• WHAT YOU WILL DO:
Print only the lines running from the line with "Task: View meeting details with the info icon" to the final line below, both included, exactly as written and without the pictures.

*** Opening of SUPPLIED DATA ***

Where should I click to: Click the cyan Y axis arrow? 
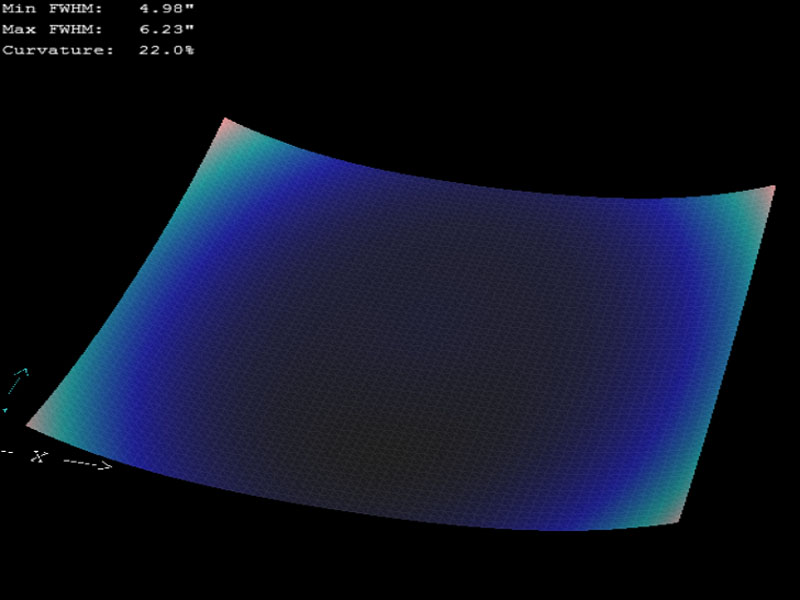(x=19, y=381)
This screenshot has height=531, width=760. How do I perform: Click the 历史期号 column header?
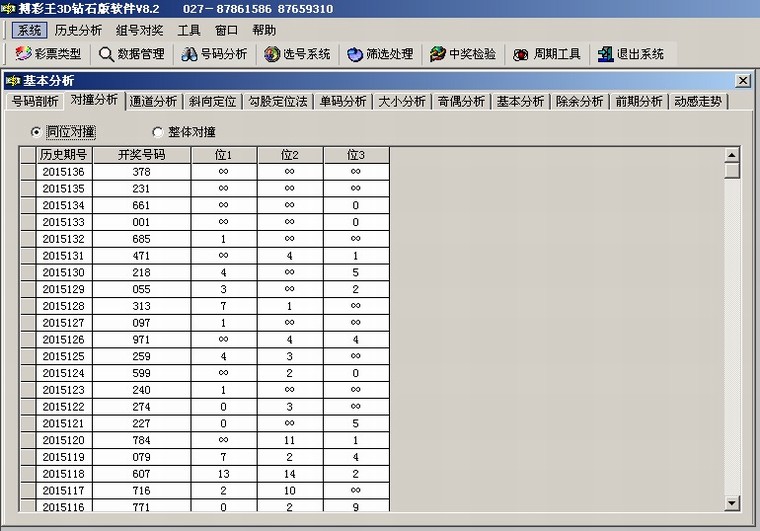tap(64, 155)
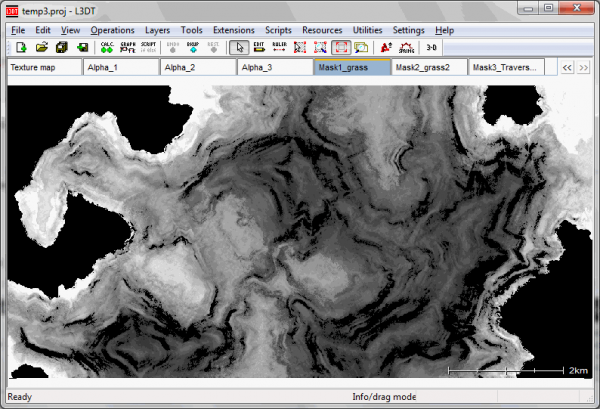Open the Operations menu
600x409 pixels.
(112, 31)
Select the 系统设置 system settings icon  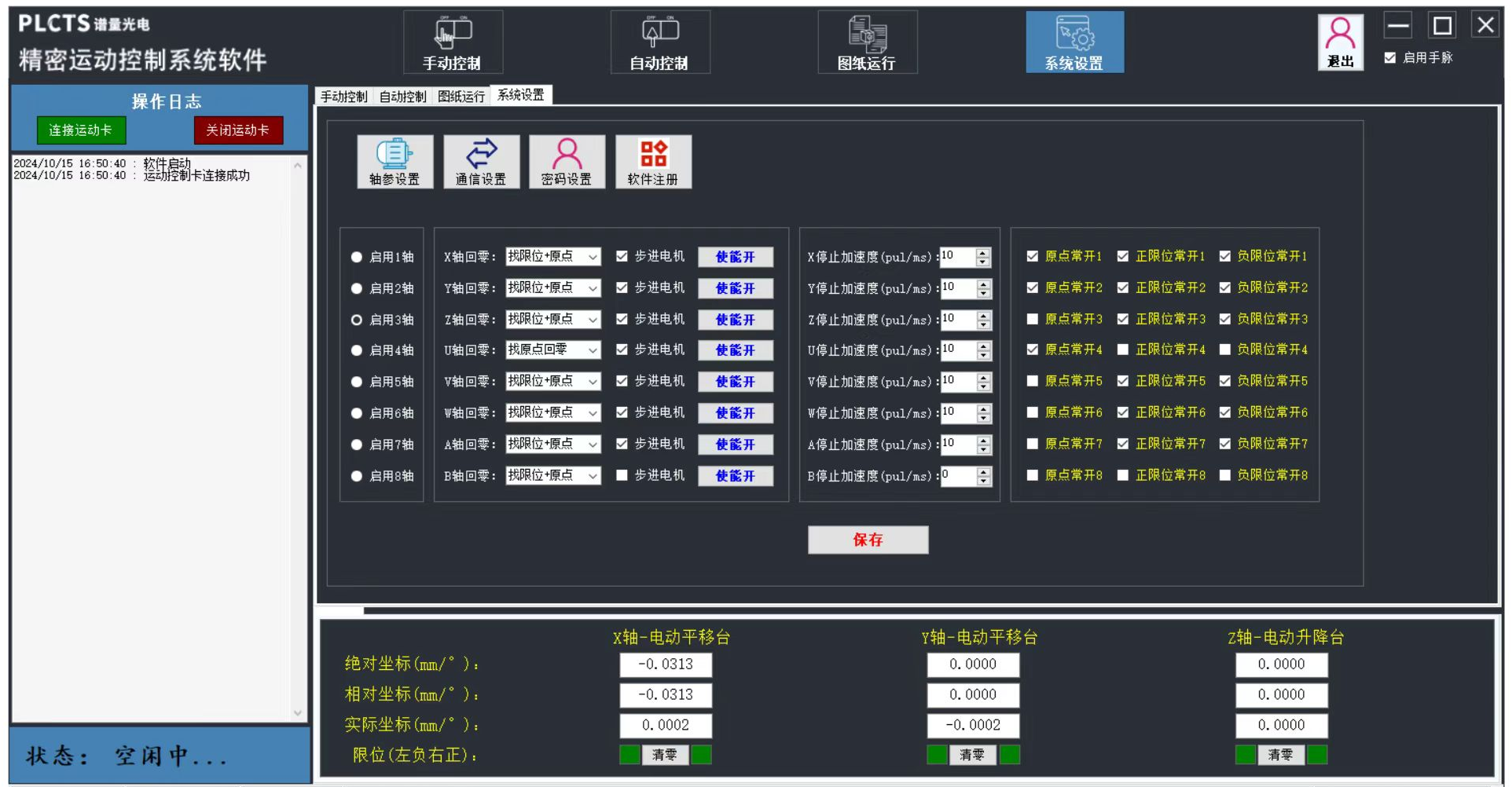(1074, 42)
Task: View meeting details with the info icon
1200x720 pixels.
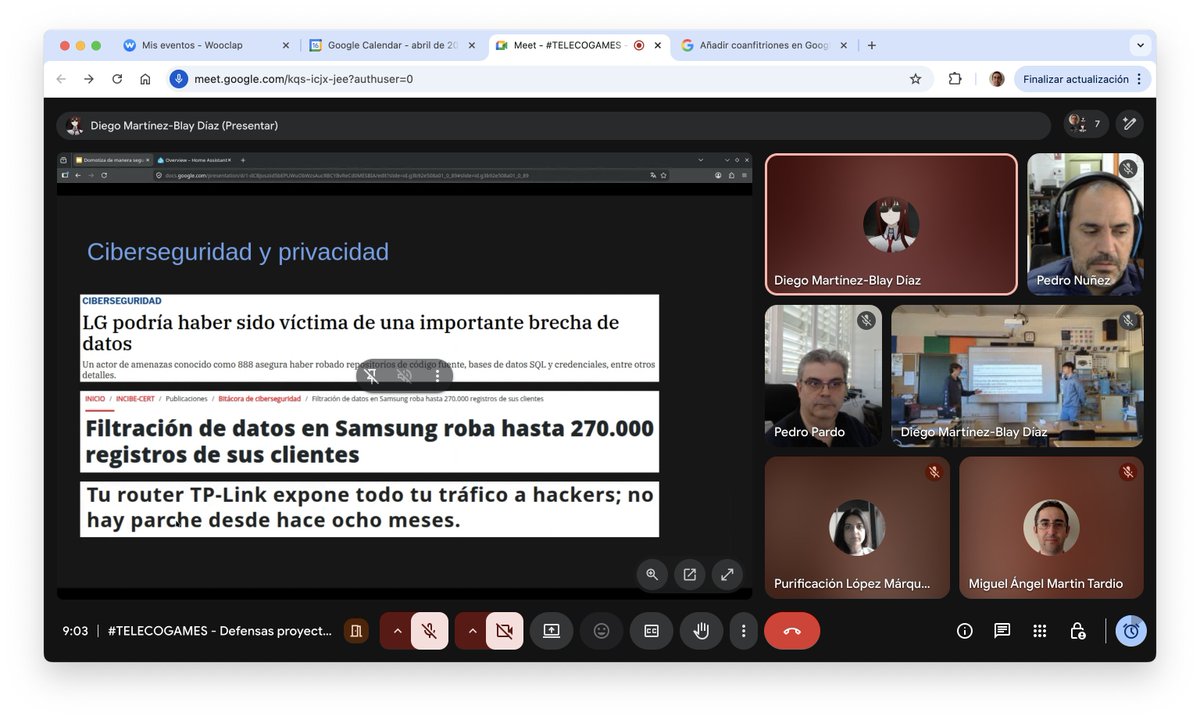Action: [x=963, y=631]
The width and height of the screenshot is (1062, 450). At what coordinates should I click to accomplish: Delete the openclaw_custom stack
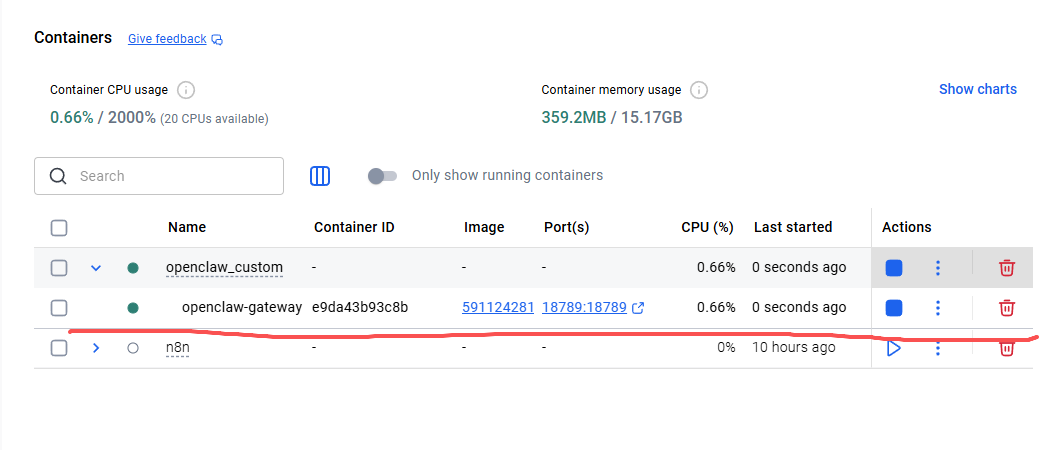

*** Close of SUPPLIED DATA ***

• PROBLEM SOLUTION:
Task: View meeting details with the info icon
1200x720 pixels.
Action: [x=963, y=631]
The width and height of the screenshot is (1062, 450). At what coordinates should I click to accomplish: Delete the openclaw_custom stack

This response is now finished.